Stuff
Stuff |
The first four weeks were hell. In the first two weeks, I had so much anger when my brother died that I pretty much just sat on the sofa. Didn't eat much. didn't sleep much. I had the TV on for distraction, but anything sad to the slightest degree would make me cry. I had many phone calls to make and found it very difficult to speak without my voice quivering. I understand that my feelings were attributed to leftover grief from my son's deaths and my mom a few years ago. My family members, for some odd reason, are anti-grieving. There was no discussion of sadness or feelings with them to ease my pain, so I am now dealing with all of my feelings. I hate it. Because I don't seem to have control over it. I know it will fade in time, but for now, it sucks. I'm referring to a family loss.
Two weeks after my brother died, my friend Connie died, totally unexpectedly. It was, I believe, the straw that broke the camel's back. My brother had been in bad health for years, but Connie was active and vibrant and fun and loving. She was taken away from her family by human error, and it was tragic. She went to the hospital to have a surgical procedure done, a short recovery period, and a sent home. Someone's mistake took her life. One of those people that think they are God screwed up and took her life. She is gone forever. I find that unacceptable.
The last two weeks have been a little easier, or so I thought. Then I got pages and pages of paperwork to fill out on my brother, and I hit the brick wall again. I found out that he was not even cremated until last Monday. Over a month after his death. Why? A doctor refused to sign his death certificate, the cause of death, and permission for cremation. Why? Nobody seems to be able to answer that. I don't know who the doctor was; I don't know if he was from the hospital, hospice, or the quack doctor from the nursing home. And at this moment in time, I can't force myself to fight that battle yet. Someday he will be buried with military honors whenever the system quits screwing around with the poor guy. But not yet. So, I am sitting on the sofa again, contemplating the same two people's deaths still. I have questions about Connie, but I don't have the right to even ask them, so I guess I will maybe find out some details over time.
Every day I have a plastic hospital bag of my brother's possessions staring at me. I brought them home from the hospital the evening before he died. I knew he was going to die that evening, so I took them. I have looked in that bag only one time. That was at the hospital before I left his room. His worldly goods consisted of a red sweatshirt and a watch. No pants. They sent him to the hospital without pants. Because he had dementia and Alzheimers and he was old and sick, they didn't really think that it made any difference if he was treated with even a shred of respect. After all. He didn't belong to them anymore; they knew he would die because they failed to send him to the hospital when he was so ill until they called me, and I demanded it. Now they would have another bed, another place to put someone and provide minimal care. Just put him in the ambulance with a blanket over him; he doesn't deserve pants.

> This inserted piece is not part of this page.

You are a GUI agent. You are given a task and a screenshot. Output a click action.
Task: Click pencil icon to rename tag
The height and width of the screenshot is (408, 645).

And I have the bag of stuff. Sitting on my table. I don't want to touch it, not yet, maybe after his cremains are buried if that ever happens. I glance at that bag and wonder, is that all any of us get at the end of a longish life, just a small bag of stuff? Nothing that shows who we were or what we did or what we believed in?
Two conversations that I had with professional people, one nurse for the State of Tennessee, and a doctor in charge of his care at the hospital, left me with a lack of respect for either of them. The doctor stated that there was nothing more they could do for him, he wasn't in a coma, he wasn't brain dead, he had sepsis, and they had nothing more they could do for him. In other words, give us permission to do nothing more than sedate him and provide him with oxygen until he dies. He has health issues, and he is old, so can we just cut it short and let him die? The nurse for the state basically said the same thing. He was frail and old, and it was to be expected. No. it was not expected that he would get sepsis, and they did not treat him appropriately for it, so he died because of failure to care for him adequately. I think they wanted to avoid the fact that they had no explanation for not getting him emergent care for a deadly illness.
And I am left with an ugly bag of two items representing his last days. Stuff. Every time I accidentally glance at it, I feel insurmountable sadness that 70 years of life on earth equates to a twisted up plastic bag of stuff. Impersonal, cold, ugly, reality, I guess.
I don't like it. I don't like it at all. My time is coming; maybe yours is, too. Perhaps we should all think about the stuff we leave behind.